Assignment:
Your output should be exactly the lines from the one containing "Open Editor Tabs settings" through the final line of the records, both included, with every picture left out.

[Stored data entries]
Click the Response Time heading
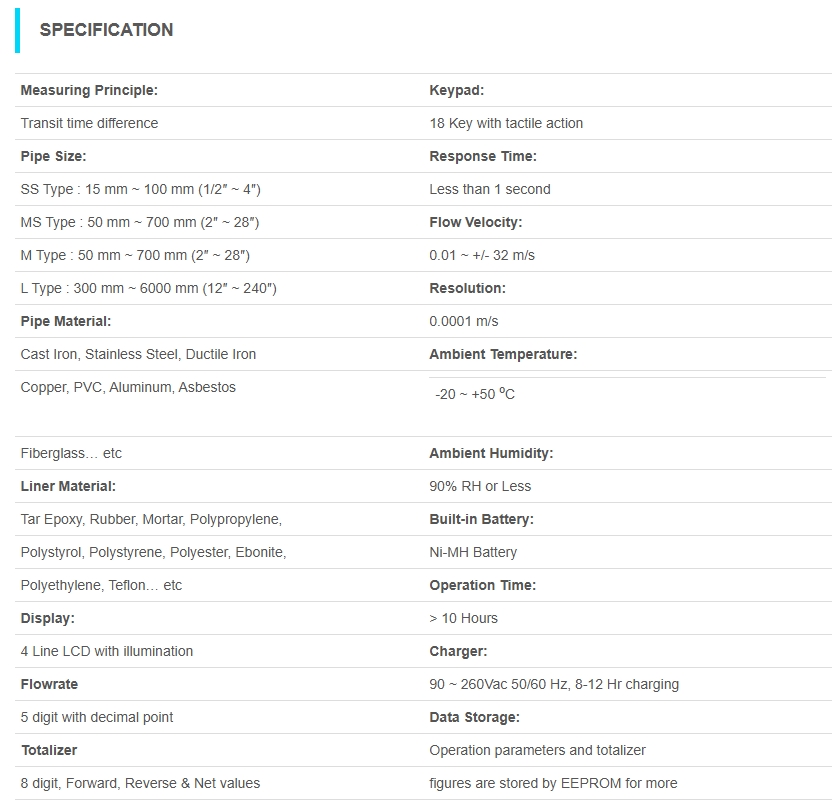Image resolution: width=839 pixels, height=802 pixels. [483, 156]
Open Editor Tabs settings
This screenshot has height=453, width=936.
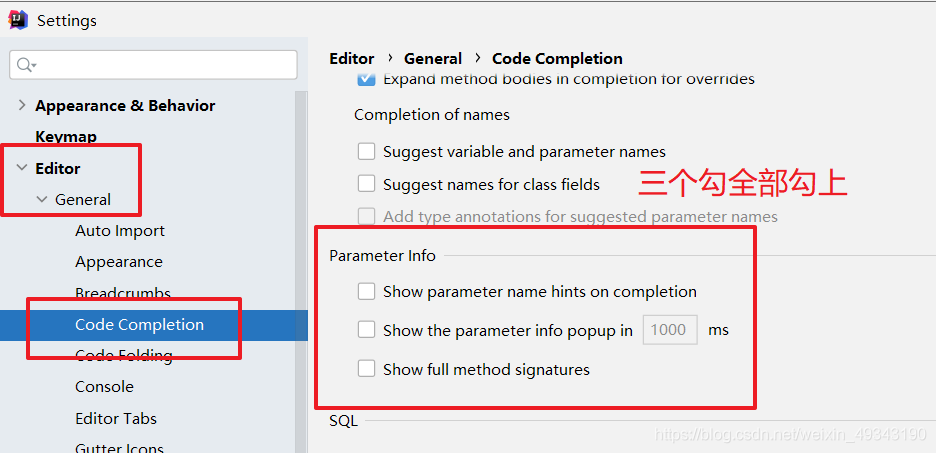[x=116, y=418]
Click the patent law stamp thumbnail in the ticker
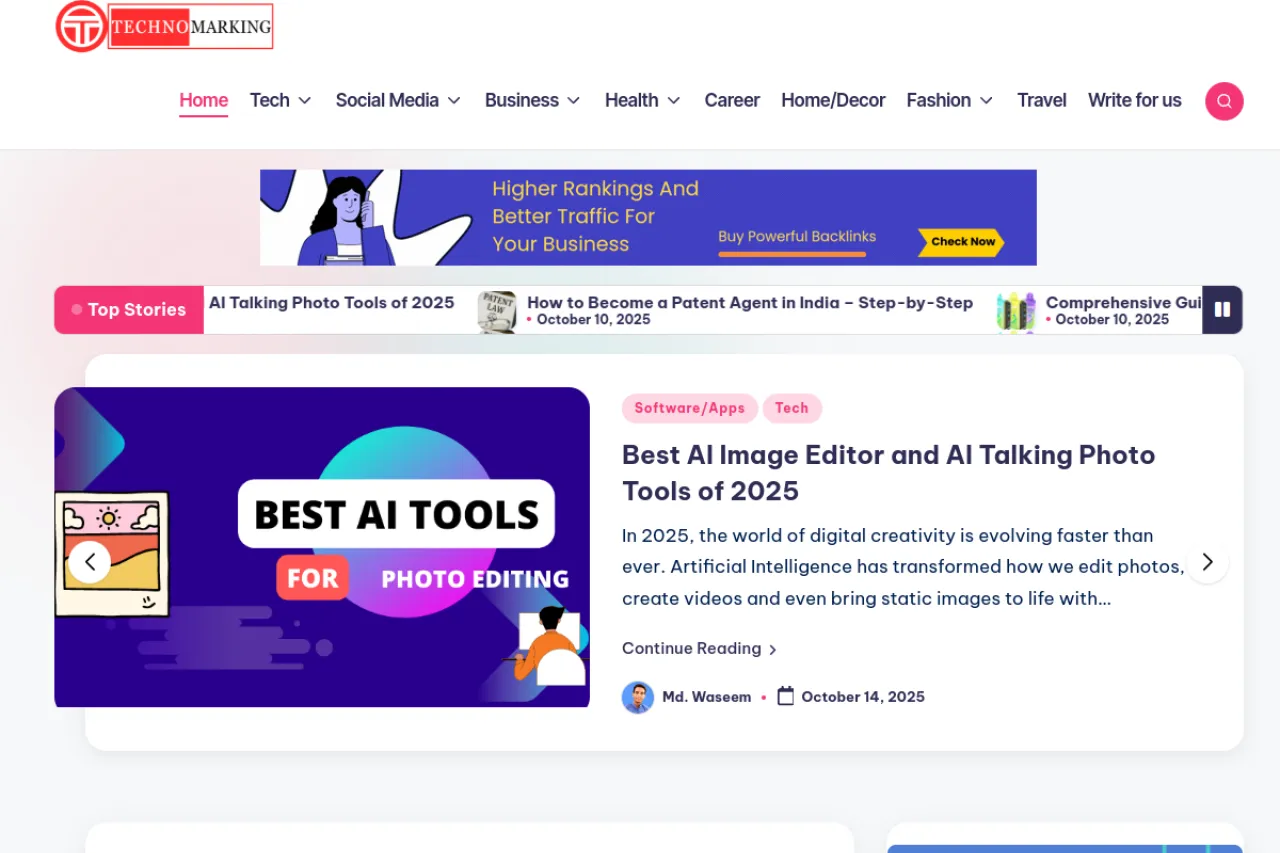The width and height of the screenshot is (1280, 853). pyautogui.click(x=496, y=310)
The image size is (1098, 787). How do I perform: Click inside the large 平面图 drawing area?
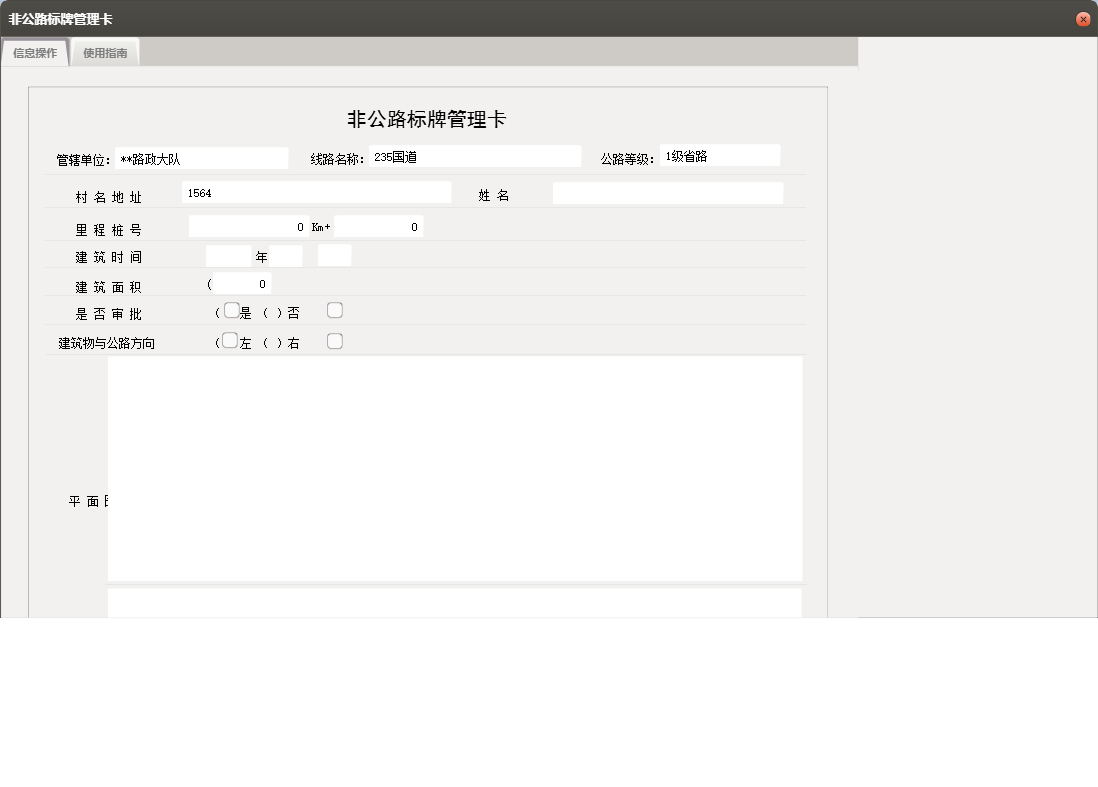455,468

Output of the exercise:
Open Editor Tabs settings
This screenshot has height=453, width=936.
[x=116, y=418]
Click the patent law stamp thumbnail in the ticker
The width and height of the screenshot is (1280, 853). pyautogui.click(x=496, y=310)
The image size is (1098, 787). How do I perform: Click inside the large 平面图 drawing area?
455,468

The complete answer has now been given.